By Pat A. Wertheim
When offering testimony as an expert witness, regardless of the witness’ discipline, five distinct topic areas must be covered. These five areas are the witness’ qualifications, the science practiced by the witness, the introduction and chain of custody of the evidence, the analysis or examination process, and the expert’s opinion. By adequately covering each area in sequence, the witness will five the judge or jury all of the information necessary to understand the opinion presented.
The first area of testimony should always be the witness’ qualifications. There are three ways to prove you are qualified. The first is by explaining the training you have had. Include formal education, such as college, as well as specialized classes in the science completed. The second way of proving your qualifications is through experience. Talk about how many years you have been doing the job, or how many cases you have examined. The third way of proving your expertise is through explaining how you have been tested and found competent. There are several ways you may have been tested. A test for certification in your field is one. Annual proficiency testing by your lab is another. Previous testimony itself is a way of showing that you have been found competent by the courts.
After testifying to your qualifications, you should next explain your science. This segment of testimony actually serves two purposes. First, you familiarize the judge or jury with the basics they need to understand in order to appreciate you opinion. Second, by assuming the role of teacher, you reinforce your status as expert as set forth n the first segment of testimony. In testifying about your science, you may want to place special emphasis on the particular techniques in this case to set the stage for your testimony in the fourth area, the analysis or examination process. For example, if you are testifying to a latent print developed with Ninhydrin on a forged check, your discussion in area two would concentrate on chemical development on porous surfaces rather than an explanation of use of powders on nonporous surfaces.
The third area of testimony is the introduction of the evidence and establishment of correct chain of custody.
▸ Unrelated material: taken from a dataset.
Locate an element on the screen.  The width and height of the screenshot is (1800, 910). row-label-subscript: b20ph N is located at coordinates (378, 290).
In this regard, it is important to be certain that the wording chosen is literally correct and reflects only the extent to which you were personally involved. For example, in testifying to a latent print lift from the rearview mirror of the recovered stolen car, you would testify to “the fingerprint found on the rearview mirror” only if you actually found it there yourself. If someone else developed the latent print and submitted the lift to you for comparison, you would testify to “the latent print lift labeled ‘rearview mirror'”.
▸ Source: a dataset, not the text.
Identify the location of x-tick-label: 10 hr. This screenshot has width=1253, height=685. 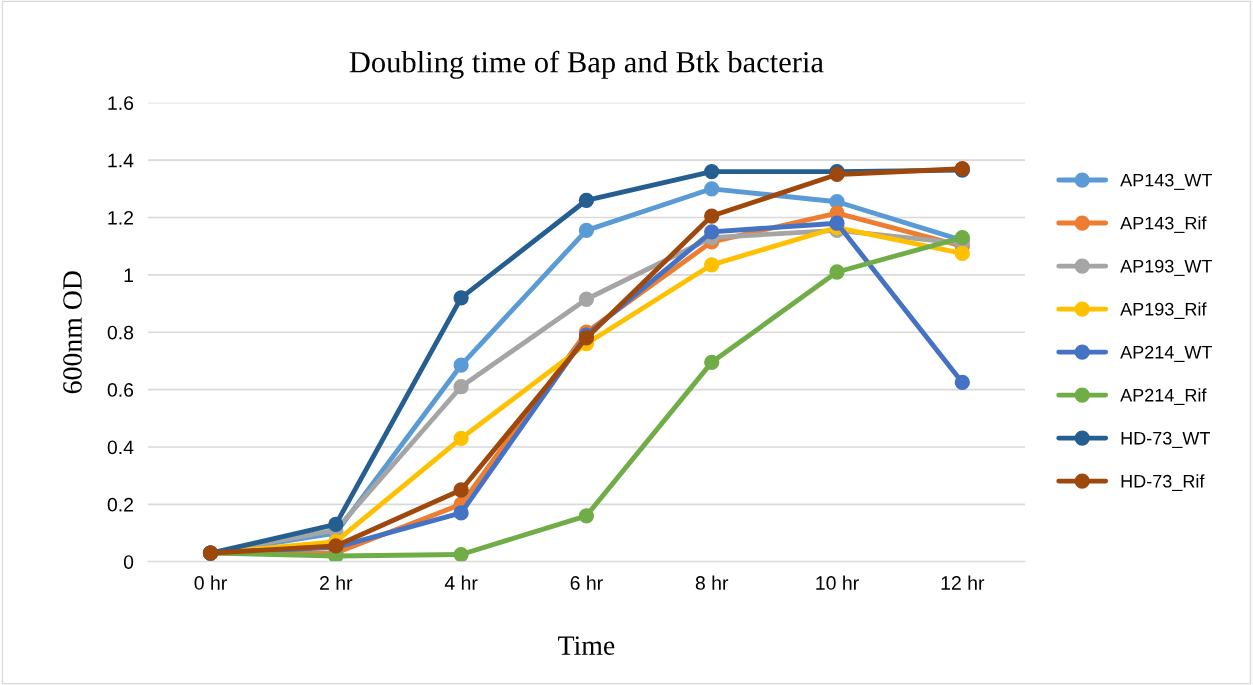
(838, 582).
Once you have introduced the evidence, you would testify to the specific examination process in this case. Here, if you have laid the foundation well in testimony area two, the judge or jury will fell a sense f familiarity with your explanation.
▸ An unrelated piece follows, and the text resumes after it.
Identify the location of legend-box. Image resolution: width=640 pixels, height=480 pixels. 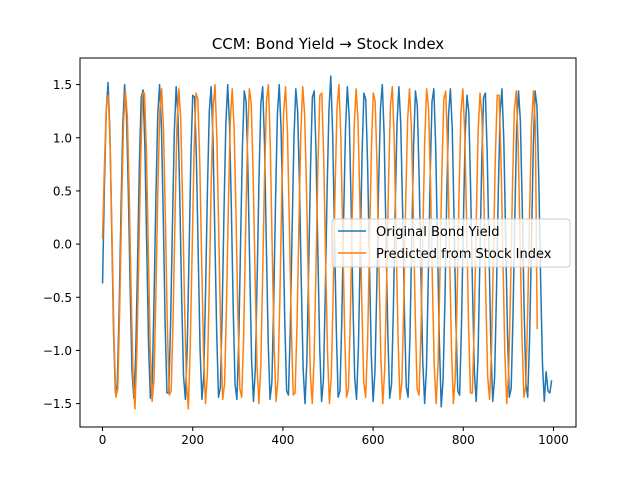
(451, 243).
Finally, you should testify to the conclusion you have reached as a result of your analysis or examination. If you have first established that you are an expert in your field, explained the science adequately, introduced the evidence correctly, and described your examination of the evidence, your conclusion will be understood and accepted by the judge or jury.
It is important to recognize that an expert witness should not be biased in the case. You should not stretch the meaning of the evidence nor overstate the meaning of the evidence. It is the attorney’s responsibility to prove the case, not yours. The judge or jury should therefore understand the limitations of the evidence as well as the possible meaning.
Ideally, the calling attorney should follow a logical sequence in asking his questions. In reality, however, he or she may be unfamiliar with your science or with introducing expert testimony. If you cannot have a pretrial conference with the attorney, it helps to go to court with a suggested list of questions. Most attorneys are grateful for the help and will use your questions.
For more information on preparing such a list of questions, read the article, “Qualifying as an Expert Fingerprint Witness: Designing a Set of Questions to Assist in Court Testimony” published in the Journal of Forensic Identification, March/April, 1990.